Part I (Appendix C, Chapters 3) (60 points)
Please refer to the textbook - Computer Architecture : A Quantitative Approach
by Hennesey & Patterson, 5th edition for these problems.
Do not use the 4th edition problems as most of them have been changed.
- (5 pts) H&P C.7
- (5 pts) H&P 3.2
- (5 pts) H&P 3.3
- (5 pts) H&P 3.5
- (5 pts) H&P 3.6
- (10 pts) H&P 3.11
- (15 pts) H&P 3.12
- (10 pts) H&P 3.17
Part II (40 points)
Start with the sim-safe simulator.
The main loop of the simulator, sim_main(), executes each instruction in-order and increments the cycle counter by one.
Note that sim-safe does NOT model the timing of the execution - it only models the functional effects of each instruction.

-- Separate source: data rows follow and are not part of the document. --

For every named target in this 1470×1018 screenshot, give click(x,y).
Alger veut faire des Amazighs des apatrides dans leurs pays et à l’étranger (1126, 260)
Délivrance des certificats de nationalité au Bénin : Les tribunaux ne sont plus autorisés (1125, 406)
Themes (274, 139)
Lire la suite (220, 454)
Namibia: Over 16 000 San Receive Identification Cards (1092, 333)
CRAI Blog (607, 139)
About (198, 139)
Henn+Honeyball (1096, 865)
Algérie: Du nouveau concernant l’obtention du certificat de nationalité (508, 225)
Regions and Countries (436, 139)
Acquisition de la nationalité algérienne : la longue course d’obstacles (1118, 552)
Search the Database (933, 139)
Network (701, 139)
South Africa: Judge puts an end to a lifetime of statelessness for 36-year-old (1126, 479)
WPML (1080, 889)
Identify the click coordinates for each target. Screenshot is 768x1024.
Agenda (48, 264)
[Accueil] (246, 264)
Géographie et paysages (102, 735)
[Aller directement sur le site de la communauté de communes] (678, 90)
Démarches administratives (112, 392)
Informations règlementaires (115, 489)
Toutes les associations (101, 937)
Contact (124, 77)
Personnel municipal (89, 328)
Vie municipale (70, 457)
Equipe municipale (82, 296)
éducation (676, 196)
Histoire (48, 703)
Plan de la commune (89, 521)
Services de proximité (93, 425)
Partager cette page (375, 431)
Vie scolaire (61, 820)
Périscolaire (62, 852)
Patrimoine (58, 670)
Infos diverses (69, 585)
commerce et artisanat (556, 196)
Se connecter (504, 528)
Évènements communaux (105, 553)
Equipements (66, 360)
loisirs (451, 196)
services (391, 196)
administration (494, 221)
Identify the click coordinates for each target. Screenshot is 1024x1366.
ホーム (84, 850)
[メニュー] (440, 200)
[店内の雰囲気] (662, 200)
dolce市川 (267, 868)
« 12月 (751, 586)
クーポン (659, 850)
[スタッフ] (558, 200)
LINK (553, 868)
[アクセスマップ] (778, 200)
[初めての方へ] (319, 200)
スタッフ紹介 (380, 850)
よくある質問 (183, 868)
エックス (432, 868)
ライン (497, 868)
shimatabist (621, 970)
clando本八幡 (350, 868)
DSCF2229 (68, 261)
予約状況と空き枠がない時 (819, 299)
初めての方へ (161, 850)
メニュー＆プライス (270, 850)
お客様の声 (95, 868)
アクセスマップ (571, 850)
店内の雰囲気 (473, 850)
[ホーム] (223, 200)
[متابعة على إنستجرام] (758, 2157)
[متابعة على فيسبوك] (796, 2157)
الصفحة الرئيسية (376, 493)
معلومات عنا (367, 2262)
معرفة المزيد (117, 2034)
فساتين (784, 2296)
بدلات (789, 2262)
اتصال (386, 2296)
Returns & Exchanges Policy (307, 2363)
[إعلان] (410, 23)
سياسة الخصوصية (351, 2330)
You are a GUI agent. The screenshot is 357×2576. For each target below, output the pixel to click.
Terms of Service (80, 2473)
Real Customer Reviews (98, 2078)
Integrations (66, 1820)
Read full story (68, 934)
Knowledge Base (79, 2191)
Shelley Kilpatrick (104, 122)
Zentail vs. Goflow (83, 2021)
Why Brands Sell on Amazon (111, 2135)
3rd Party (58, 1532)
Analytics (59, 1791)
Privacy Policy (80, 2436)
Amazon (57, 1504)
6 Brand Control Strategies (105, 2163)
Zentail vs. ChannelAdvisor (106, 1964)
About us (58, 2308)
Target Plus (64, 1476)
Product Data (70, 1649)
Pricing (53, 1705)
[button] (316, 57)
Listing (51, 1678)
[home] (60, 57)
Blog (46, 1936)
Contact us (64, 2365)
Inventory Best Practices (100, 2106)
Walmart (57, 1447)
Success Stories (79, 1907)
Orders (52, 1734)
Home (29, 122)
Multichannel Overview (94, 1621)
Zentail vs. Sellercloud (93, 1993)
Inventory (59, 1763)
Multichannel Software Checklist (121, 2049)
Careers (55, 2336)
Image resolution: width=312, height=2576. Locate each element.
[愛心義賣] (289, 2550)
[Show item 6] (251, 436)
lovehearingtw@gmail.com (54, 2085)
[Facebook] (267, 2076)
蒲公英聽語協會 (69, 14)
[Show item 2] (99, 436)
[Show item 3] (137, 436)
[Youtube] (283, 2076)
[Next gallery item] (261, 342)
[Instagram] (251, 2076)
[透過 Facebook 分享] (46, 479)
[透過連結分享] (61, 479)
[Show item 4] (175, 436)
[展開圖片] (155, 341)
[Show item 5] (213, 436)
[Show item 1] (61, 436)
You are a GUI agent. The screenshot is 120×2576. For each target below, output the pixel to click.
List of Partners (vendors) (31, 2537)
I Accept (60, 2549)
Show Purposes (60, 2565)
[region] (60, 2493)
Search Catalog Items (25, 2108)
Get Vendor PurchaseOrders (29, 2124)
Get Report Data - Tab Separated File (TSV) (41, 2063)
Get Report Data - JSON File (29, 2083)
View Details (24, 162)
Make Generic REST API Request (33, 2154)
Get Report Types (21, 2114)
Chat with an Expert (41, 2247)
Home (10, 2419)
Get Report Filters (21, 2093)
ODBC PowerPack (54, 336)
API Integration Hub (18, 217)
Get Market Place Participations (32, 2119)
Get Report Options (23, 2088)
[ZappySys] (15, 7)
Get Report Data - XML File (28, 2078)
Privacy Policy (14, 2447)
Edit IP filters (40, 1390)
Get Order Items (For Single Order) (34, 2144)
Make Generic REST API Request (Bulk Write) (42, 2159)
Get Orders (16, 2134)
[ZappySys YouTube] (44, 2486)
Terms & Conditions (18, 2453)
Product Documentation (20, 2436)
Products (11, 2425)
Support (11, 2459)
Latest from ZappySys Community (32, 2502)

To model timing, you'll have to modify sim-safe.c to count how many cycles have elapsed during each iteration of sim_main().
Run all experiments with the three benchmarks (anagram, gcc and go).
- Performance:
Assume your processor is a 4-wide, in-order superscalar (i.e., can execute a maximum of 4 instructions per cycle).
Ignoring data dependencies and assuming no hazards of any kind, what is its performance (i.e., how many cycles does it take to run)?
- Data hazards:
Now assume that the processor cannot execute data dependent instructions in the same cycle.
For example, if an instruction writes to register 2, then no subsequent instruction (in program order) that
reads register 2 can execute in the same cycle (it must wait until the next cycle). How does this affect performance?
Note that this question is independent of the pipeline length.
- Structural hazards:
Now assume that the L1 data cache has only one port and thus the processor can only execute at most one memory operation (load or store) per cycle.
How does this affect its performance?
- Control hazards:
Now further assume that the processor has a 9-stage pipeline.
The result of a conditional branch (i.e., taken or not-taken) is computed in stage 7.
The processor statically predicts all conditional branches as not-taken and continues fetching
from the instruction after the branch (the fall-through instruction). If the branch is indeed not-taken,
then there is no penalty. If the branch is taken, then all instructions after the branch are squashed and
fetching resumes from the instruction immediately from the branch destination. How does this affect performance?
Submit: You will submit the version of sim-safe.c that incorporates all three issues raised in parts (b), (c) , and (d).
Make sure your code changes are properly commented.